“Kak, boleh saya melihat lihat organisasi itu?
Kata teman saya Kak, diluar kampus organisasi itu bagus?”
Tanya sang mahasiswa baru (maba).
“Jangan
Dek! Organisasi itu sesat, beraliran … (ini itu dsb yang belum tentu
benar). Kamu bisa kafir nanti masuk di dalamnya. Hati-hati lho!”
Jawab kakak kelas yang masuk organisasi lain dengan common sense-nya (penguatan data yang tidak terbukti secara akademis).
Ada apa dengan dialog tersebut?

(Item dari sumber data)
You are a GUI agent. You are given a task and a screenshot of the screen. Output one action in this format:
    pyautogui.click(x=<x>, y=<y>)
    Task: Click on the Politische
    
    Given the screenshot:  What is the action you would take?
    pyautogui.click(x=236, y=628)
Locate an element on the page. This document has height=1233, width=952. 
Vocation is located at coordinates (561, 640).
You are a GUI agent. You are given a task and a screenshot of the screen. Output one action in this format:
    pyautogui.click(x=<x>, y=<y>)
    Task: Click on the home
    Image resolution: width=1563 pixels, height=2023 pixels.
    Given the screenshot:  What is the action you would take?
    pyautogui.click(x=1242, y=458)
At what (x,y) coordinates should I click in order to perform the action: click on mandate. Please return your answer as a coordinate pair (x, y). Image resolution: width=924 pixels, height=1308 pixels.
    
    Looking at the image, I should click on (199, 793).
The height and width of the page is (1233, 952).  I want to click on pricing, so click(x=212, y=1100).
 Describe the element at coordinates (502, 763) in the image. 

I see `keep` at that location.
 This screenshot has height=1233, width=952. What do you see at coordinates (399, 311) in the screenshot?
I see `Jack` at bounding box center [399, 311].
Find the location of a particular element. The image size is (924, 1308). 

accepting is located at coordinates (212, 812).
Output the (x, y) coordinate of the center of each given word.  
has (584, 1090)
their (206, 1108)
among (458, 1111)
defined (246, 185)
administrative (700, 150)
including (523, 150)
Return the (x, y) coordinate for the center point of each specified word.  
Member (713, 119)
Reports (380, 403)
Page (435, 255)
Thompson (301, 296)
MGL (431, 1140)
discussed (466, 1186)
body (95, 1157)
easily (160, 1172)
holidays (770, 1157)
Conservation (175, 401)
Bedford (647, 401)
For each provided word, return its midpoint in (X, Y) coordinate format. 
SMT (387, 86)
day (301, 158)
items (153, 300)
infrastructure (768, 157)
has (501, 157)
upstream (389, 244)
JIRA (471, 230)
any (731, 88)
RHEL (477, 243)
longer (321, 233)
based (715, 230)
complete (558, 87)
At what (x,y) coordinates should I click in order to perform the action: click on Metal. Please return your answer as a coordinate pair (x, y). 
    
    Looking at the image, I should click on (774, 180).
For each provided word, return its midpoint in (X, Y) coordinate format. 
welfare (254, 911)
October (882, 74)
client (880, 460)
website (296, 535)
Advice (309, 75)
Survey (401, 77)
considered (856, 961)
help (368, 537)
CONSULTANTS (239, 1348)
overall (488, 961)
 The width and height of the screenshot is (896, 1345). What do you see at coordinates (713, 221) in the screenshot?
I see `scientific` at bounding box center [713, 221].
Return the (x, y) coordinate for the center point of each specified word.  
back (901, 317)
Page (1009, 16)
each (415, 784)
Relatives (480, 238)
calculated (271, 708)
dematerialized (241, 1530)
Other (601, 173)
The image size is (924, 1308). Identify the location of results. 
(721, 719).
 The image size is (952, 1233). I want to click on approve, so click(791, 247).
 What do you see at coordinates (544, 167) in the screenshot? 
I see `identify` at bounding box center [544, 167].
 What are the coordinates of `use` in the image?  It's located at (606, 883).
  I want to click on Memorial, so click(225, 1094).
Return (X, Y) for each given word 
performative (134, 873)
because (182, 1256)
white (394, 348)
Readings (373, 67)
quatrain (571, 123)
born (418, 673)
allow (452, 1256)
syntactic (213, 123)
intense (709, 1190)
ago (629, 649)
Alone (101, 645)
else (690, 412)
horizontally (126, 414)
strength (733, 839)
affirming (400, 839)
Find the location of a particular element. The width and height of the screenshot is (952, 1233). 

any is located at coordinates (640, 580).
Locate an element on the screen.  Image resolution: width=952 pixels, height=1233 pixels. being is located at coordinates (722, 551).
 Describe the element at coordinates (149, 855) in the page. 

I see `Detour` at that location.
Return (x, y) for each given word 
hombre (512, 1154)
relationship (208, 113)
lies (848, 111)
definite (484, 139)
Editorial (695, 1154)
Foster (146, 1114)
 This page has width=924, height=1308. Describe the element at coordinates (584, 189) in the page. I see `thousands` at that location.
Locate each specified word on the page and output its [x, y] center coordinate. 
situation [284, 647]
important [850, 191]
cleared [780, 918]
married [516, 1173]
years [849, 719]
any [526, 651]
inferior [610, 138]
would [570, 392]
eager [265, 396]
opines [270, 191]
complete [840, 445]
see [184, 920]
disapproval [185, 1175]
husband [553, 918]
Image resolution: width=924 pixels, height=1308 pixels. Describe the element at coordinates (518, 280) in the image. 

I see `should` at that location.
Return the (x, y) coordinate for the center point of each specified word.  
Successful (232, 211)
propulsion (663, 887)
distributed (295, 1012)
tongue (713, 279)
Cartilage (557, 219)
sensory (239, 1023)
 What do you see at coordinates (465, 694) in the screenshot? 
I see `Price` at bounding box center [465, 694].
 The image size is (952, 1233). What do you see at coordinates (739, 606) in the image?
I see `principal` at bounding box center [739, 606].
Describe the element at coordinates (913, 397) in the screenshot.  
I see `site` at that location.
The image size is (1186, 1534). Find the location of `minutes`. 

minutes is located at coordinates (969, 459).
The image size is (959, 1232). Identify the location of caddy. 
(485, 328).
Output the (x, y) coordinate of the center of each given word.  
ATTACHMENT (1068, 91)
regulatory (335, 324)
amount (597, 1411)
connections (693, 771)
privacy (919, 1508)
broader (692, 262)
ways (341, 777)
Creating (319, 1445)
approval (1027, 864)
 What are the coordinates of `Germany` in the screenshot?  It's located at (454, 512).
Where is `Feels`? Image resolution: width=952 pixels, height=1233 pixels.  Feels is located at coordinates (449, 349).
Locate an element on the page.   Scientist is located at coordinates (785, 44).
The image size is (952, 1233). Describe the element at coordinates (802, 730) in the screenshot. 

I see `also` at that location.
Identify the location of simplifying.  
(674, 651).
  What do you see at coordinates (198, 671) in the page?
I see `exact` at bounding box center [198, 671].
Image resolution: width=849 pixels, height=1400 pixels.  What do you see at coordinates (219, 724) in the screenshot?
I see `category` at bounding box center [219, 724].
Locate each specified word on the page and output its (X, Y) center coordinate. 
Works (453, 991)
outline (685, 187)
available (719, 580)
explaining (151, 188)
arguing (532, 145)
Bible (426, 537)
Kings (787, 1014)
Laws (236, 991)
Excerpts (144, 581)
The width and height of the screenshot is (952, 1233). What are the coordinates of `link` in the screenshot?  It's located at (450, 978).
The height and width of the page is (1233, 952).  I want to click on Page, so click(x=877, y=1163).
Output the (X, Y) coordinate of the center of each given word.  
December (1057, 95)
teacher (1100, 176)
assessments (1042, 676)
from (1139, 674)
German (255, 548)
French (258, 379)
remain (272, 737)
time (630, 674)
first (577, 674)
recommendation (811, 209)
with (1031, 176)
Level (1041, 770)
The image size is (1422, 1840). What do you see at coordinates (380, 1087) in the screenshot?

TUJUAN ANDA:
Tuliskan setiap kalimat yang diakhiri tanda tanya dalam teks tentang mahasiswa baru dan organisasi kampus itu. Jadikan teks sebagai satu-satunya acuan.

HASIL AKHIR:
- Kak, boleh saya melihat lihat organisasi itu?
- Kata teman saya Kak, diluar kampus organisasi itu bagus?
- Ada apa dengan dialog tersebut?